L'indication des 'garanties de représentation' sans viser aucun élément propre à la situation de M. [F] [C] notamment quant à sa situation familiale ou d'hébergement ne constitue pas une motivation suffisante aux termes de l'article susvisé pour justifier qu'elles sont insuffisantes.
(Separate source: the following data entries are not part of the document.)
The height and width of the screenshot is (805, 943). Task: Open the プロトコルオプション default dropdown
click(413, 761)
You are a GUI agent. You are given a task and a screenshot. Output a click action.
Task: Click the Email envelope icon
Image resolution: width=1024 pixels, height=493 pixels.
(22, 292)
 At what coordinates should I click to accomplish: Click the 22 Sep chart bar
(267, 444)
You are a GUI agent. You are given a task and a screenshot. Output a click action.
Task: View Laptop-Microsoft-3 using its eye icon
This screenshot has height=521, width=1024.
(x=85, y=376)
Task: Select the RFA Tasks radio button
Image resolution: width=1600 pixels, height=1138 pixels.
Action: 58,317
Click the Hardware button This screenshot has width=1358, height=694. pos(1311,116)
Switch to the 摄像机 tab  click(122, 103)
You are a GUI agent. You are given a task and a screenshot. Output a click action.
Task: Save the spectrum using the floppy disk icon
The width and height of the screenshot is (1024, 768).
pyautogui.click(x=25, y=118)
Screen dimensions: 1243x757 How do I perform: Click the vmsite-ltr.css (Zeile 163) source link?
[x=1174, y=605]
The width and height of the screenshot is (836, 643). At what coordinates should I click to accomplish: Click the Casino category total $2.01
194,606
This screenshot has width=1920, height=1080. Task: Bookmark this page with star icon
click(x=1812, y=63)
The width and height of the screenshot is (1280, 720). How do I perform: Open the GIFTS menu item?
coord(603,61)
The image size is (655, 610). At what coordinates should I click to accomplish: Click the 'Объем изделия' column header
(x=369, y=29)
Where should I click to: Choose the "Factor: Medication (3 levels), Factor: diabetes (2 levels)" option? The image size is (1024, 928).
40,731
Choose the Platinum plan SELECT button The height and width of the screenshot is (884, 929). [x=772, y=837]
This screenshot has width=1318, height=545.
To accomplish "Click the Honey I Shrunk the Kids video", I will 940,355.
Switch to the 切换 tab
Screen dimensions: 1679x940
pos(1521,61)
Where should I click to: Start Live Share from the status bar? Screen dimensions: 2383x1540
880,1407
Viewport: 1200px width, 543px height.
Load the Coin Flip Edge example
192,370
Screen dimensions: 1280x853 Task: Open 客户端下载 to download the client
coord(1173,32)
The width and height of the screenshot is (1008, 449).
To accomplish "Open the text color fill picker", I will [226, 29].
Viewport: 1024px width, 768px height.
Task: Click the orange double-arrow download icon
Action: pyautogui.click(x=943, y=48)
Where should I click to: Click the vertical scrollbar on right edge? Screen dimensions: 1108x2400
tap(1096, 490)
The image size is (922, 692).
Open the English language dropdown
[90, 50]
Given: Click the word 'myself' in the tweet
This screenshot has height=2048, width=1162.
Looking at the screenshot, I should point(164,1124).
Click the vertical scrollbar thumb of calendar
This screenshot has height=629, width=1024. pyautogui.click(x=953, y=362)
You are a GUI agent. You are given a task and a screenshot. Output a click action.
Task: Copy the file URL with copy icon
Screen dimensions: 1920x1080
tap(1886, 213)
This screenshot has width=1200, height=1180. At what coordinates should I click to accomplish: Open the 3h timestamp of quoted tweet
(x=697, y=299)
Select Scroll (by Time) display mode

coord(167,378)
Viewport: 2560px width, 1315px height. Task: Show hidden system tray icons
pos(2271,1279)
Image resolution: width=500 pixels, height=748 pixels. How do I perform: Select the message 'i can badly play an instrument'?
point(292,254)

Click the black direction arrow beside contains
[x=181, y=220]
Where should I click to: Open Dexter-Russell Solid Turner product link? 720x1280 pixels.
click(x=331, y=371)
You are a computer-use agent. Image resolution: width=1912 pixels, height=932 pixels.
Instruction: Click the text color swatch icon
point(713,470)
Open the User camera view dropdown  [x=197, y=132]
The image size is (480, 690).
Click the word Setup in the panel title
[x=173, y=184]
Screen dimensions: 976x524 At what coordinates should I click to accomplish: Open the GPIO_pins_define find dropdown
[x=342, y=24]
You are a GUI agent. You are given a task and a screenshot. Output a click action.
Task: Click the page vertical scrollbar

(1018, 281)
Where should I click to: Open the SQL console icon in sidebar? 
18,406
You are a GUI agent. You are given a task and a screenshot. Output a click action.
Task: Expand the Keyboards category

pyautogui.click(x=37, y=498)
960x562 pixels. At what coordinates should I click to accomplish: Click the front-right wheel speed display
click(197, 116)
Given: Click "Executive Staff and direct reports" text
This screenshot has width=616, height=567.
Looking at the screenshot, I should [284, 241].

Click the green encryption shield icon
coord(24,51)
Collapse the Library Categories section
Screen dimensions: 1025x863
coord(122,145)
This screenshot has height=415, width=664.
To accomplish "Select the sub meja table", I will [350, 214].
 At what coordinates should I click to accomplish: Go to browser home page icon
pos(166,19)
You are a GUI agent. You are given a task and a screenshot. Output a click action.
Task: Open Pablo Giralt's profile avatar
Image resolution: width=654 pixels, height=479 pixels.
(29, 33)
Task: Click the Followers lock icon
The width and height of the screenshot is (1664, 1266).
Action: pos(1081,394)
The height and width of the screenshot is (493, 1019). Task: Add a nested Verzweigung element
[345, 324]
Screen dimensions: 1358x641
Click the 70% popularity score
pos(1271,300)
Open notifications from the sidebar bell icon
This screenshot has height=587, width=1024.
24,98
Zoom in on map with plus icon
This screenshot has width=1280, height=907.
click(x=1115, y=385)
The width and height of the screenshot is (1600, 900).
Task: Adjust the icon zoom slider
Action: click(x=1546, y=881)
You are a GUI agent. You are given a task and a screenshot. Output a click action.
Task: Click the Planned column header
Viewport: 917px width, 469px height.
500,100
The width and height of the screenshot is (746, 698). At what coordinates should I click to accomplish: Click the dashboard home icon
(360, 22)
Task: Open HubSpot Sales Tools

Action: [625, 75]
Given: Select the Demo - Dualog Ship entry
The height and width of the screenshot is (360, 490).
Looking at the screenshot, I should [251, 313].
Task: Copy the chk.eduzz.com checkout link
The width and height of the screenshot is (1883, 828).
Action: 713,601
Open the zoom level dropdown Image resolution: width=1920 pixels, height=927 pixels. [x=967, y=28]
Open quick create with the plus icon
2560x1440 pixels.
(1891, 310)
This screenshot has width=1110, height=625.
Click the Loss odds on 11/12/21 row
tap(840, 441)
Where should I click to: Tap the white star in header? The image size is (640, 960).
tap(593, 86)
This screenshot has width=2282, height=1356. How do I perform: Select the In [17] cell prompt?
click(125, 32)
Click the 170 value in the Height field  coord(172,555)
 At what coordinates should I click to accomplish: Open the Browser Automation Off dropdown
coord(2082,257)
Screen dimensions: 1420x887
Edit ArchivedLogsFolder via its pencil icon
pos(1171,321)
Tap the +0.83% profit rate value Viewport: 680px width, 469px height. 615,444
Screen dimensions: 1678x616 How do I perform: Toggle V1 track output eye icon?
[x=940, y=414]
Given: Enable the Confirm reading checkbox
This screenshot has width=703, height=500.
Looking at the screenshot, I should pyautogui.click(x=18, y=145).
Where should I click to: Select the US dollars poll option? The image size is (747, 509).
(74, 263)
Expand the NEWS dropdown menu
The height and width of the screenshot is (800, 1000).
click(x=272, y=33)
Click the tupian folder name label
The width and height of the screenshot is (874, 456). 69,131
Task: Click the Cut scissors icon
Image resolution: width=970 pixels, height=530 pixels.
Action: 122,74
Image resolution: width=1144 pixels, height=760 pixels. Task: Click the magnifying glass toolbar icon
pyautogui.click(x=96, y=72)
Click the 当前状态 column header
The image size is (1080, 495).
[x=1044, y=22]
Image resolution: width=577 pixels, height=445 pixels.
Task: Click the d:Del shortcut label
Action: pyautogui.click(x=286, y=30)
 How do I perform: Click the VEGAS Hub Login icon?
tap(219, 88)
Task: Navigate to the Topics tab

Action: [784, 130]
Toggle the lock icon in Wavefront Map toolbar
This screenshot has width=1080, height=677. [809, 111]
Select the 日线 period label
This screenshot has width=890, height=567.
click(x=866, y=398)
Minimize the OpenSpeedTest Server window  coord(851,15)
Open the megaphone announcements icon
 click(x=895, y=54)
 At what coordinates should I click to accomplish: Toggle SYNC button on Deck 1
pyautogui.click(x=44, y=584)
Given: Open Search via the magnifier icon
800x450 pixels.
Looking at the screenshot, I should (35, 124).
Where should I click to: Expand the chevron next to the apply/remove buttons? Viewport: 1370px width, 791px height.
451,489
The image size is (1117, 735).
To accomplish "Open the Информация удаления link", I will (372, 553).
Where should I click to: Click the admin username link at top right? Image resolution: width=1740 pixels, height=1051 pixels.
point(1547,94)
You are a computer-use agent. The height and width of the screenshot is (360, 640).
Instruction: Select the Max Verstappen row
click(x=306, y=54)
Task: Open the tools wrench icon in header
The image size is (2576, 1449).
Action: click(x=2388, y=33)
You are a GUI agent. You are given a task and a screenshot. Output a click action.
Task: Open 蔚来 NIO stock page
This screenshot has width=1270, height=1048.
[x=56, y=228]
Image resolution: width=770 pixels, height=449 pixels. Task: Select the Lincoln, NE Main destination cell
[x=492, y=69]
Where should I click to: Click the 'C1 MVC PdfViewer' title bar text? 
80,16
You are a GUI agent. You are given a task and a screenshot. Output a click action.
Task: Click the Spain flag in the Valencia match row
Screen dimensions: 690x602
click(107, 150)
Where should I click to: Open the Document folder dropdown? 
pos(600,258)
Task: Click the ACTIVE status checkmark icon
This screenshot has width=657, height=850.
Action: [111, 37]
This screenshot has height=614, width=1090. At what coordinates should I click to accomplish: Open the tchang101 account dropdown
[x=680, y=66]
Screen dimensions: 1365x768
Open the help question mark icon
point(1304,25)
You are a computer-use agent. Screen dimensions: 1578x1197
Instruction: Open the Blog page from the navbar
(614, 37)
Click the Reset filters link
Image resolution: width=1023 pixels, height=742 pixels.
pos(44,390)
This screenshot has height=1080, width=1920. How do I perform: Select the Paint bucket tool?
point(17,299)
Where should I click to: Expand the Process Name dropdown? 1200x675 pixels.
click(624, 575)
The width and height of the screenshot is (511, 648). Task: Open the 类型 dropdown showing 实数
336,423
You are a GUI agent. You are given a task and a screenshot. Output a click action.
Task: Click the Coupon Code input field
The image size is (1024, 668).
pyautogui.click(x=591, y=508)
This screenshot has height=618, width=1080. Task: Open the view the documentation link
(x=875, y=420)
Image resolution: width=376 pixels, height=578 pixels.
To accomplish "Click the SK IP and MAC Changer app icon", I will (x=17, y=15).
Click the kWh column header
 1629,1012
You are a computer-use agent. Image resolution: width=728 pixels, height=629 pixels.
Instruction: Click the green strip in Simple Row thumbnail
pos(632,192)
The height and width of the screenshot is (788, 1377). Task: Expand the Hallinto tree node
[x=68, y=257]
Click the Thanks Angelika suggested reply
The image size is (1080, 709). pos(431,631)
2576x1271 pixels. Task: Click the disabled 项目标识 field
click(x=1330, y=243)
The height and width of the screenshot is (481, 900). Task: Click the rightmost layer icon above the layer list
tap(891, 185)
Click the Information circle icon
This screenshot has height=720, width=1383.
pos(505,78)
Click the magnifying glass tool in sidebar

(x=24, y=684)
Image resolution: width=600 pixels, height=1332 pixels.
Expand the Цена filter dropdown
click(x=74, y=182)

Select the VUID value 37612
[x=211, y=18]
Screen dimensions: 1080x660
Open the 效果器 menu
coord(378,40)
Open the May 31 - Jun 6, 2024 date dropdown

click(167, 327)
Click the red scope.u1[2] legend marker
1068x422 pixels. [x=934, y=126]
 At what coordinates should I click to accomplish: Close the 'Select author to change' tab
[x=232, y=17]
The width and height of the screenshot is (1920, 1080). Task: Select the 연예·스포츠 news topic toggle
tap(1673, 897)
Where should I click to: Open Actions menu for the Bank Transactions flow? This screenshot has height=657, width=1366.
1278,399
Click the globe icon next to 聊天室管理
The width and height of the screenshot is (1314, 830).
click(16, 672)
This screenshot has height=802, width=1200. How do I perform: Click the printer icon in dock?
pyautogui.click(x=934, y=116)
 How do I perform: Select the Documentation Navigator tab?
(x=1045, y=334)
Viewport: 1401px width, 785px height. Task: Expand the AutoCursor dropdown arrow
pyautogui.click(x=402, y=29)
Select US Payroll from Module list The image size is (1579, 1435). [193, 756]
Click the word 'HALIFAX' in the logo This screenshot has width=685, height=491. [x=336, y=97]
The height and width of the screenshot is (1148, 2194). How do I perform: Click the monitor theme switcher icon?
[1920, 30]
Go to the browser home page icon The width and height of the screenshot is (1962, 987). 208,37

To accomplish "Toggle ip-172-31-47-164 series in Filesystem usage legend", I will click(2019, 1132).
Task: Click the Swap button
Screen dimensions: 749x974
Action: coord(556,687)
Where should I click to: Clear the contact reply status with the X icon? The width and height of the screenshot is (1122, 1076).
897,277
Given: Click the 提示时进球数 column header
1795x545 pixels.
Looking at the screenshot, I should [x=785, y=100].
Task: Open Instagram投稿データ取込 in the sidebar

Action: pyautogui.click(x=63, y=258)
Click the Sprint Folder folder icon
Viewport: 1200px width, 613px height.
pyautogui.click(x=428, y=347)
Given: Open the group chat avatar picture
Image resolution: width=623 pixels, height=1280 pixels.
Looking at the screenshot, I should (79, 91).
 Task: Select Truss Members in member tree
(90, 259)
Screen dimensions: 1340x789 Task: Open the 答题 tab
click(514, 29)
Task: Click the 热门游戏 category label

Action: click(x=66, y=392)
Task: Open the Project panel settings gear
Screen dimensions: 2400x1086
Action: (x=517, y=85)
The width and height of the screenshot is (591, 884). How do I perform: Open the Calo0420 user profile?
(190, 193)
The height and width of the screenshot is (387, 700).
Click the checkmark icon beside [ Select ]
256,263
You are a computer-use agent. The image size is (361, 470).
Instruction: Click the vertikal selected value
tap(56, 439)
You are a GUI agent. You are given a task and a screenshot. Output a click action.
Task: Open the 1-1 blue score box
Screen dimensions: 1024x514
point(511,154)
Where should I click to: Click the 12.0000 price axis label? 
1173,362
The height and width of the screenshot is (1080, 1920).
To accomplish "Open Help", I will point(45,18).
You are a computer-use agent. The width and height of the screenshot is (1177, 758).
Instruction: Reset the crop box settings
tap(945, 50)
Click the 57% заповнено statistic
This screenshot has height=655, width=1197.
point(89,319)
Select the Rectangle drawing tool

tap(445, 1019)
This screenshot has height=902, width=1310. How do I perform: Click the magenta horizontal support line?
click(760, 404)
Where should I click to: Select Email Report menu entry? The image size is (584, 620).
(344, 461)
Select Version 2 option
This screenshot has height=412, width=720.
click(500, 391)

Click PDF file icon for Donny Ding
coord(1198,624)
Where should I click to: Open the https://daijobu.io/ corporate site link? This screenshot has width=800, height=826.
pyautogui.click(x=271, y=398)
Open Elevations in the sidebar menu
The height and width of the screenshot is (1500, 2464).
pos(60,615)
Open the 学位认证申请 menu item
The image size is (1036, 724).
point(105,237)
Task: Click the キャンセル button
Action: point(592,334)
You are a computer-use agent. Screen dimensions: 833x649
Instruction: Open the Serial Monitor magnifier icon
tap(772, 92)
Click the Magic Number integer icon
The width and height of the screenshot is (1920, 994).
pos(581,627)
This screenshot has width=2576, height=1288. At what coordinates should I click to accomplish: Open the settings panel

Dès lors, le recours formé par M. [F] [C] contre la décision de placement en rétention administrative est justifiée par l'insuffisance de motivation en fait, et il convient de confirmer la décision du juge des libertés prononcée le 6 novembre 2022 à 12h.
PAR CES MOTIFS
Statuant publiquement, contradictoirement, en dernier ressort,
Déclarons recevable l'appel de M. LE PROCUREUR DE LA REPUBLIQUE à l'encontre de la décision du juge des libertés et de la détention du tribunal judiciaire de Metz ayant remis en liberté M. [F] [C];
CONFIRMONS 'ordonnance rendue par le juge des libertés et de la détention de Metz le 06 novembre 2022 à 12h00 ;
Déclarons la décision de placement en rétention prononcé à l'encontre de M. [F] [C] irégulière ;
ORDONNONS la remise immédiate au procureur général d'une expédition de la présente ordonnance
Disons n'y avoir lieu à dépens.
Prononcée publiquement à Metz, le 07 novembre 2022 à 10h50
La greffière, La conseillère,
N° RG 22/00752 - N° Portalis DBVS-V-B7G-F25V
M. LE PROCUREUR DE LA REPUBLIQUE contre M. [F] [C]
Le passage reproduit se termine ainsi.